Un projet originel déraillé !
De base, je voulais atterrir à Montréal, ce qui me permettait de faire mes papiers en français, puis travailler un petit peu, acheter un camper van et partir à la découverte de l’Ouest. J’ai acheté mon van et à trois semaines du départ, j’ai rencontré un Québécois. J’étais sur Tinder et j’hésitais à rencontrer un garçon. Je me suis quand même dit : « Je vais y aller, j’ai pas le goût, là, je suis un peu fatiguée mais je vais y aller ». J’y ai été, on a mangé une glace et puis, ça y est, c’était parti. Depuis ce temps-là, on s’est pas quittés. Sincèrement, c’est fou ce que la vie réserve quand on s’y attend pas.

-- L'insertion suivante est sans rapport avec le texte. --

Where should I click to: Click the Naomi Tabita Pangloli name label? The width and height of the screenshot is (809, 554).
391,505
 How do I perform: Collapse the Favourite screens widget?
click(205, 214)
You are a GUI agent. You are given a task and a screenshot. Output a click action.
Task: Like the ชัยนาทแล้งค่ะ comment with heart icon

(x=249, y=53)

Je me suis dit : « Je vais retarder un peu mon départ ». Finalement, on s’est installés ensemble…
Devenir responsable d’un établissement pour personnes handicapées
Avec mon conjoint, on cherchait une résidence de soins qui soit à vendre. On en a visité plusieurs et cette maison-là nous a interpellés plus que les autres parce qu’il y avait un grand terrain et une rivière. C’est la pleine campagne, on est à côté du Parc National de Frontenac. Nous qui aimons la nature, on s’est dit qu’on allait s’y épanouir. C’est comme ça qu’on a signé pour cette résidence-là ! On a passé une accréditation auprès des établissements de santé de Québec et on a pris possession des lieux et de la gestion en 2019. Une opportunité que j’aurais pas pu avoir en France. En arrivant au Québec, j’ai travaillé dans une résidence de jeunes handicapés et c’est ma boss de l’époque qui m’a vraiment donné envie !

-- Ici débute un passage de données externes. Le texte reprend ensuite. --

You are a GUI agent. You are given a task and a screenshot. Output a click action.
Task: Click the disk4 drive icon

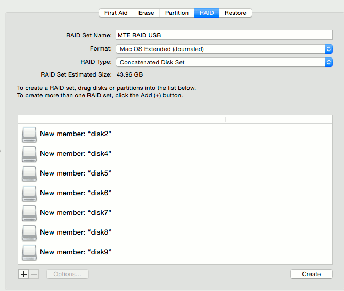[29, 154]
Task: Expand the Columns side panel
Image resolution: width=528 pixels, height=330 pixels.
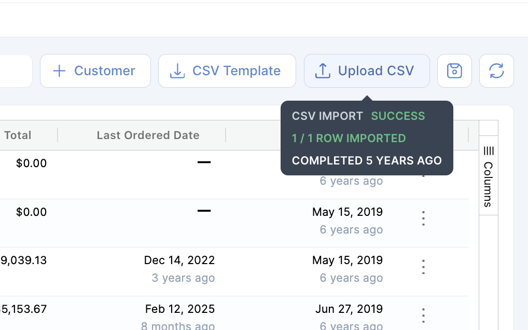Action: pyautogui.click(x=489, y=176)
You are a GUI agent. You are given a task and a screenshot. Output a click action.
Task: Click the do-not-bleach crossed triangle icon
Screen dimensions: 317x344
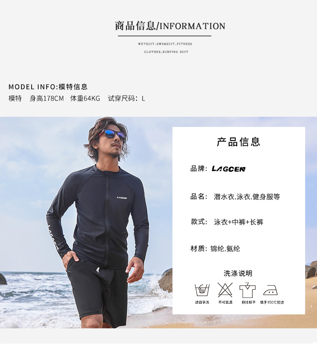[x=225, y=290]
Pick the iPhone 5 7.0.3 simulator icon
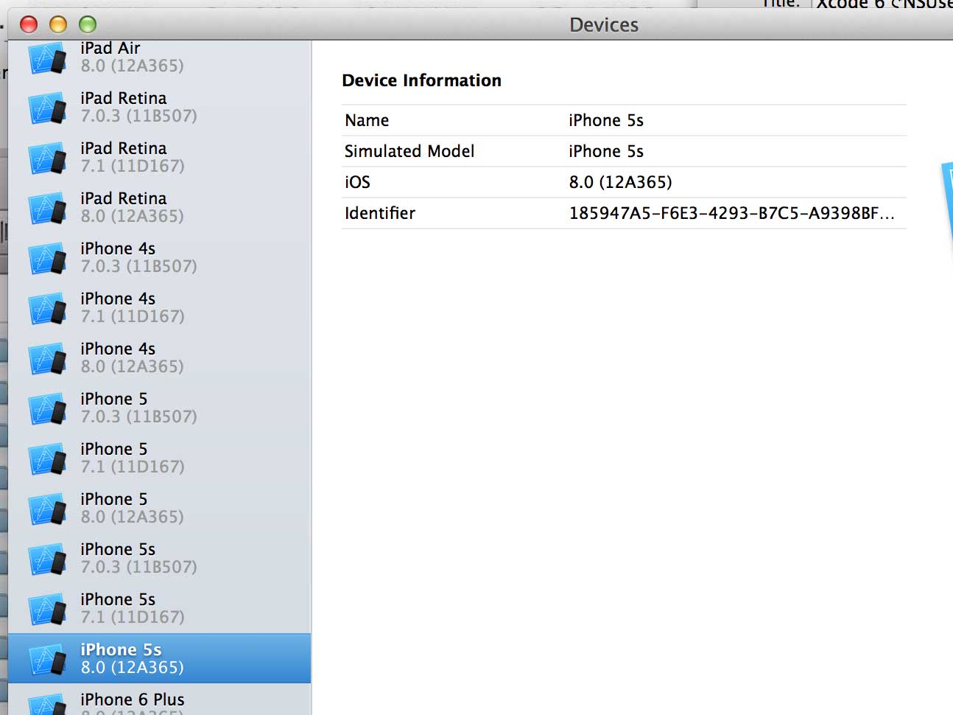The image size is (953, 715). pyautogui.click(x=48, y=409)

Elle avait quatre résidences, deux à Montréal et deux à Québec. Je suis tombée en amour de ça, j’aime bien le concept de petite résidence où les jeunes évoluent dans un milieu familial. C’est petit, c’est pas comme dans les hôpitaux, c’est pas l’usine, c’est pas des grosses équipes. Y a qu’une personne sur le plancher pour s’occuper des jeunes. J’aime le contexte familial qu’on leur offrait plutôt que de les mettre dans des grosses institutions. On a neuf résidents.
C’est des gens qui sont chez eux, ils ont leur chambre. C’est leur habitation, ils sont placés comme ça. Il y a de l’autisme, il y a de la déficience intellectuelle, il y a de la schizophrénie et puis il y a aussi des déficiences physiques. On a un petit trisomique.

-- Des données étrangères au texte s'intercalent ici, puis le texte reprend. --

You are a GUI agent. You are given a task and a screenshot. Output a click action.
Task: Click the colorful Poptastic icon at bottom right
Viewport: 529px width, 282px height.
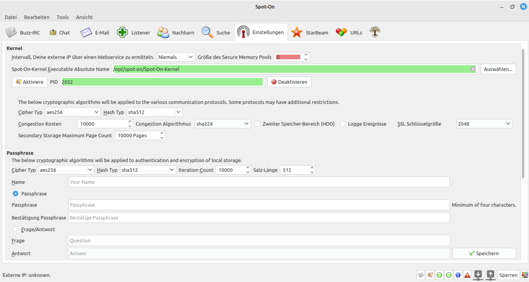pyautogui.click(x=524, y=275)
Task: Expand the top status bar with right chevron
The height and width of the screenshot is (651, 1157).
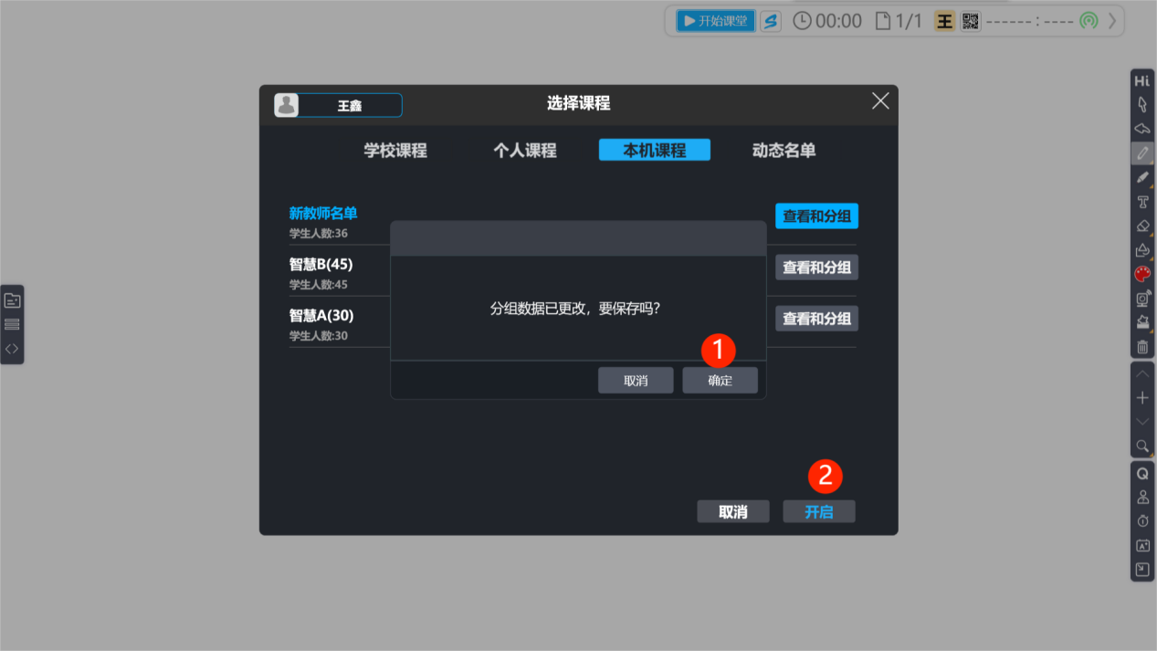Action: 1112,21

Se sédentariser : quelques regrets
Il ne se passe pas une semaine sans que je pense au voyage. Des fois, t’aurais envie de tout plaquer pour reprendre l’avion et reprendre les voyages. Quand on a commencé à regarder pour acheter la résidence, j’étais un peu réticente, j’ai dit à mon conjoint : « J’aime voyager, j’aime partir, je suis quelqu’un qui aime être libre et j’ai peur qu’avec la résidence, je me mette des boulets aux pieds et que je m’emprisonne ».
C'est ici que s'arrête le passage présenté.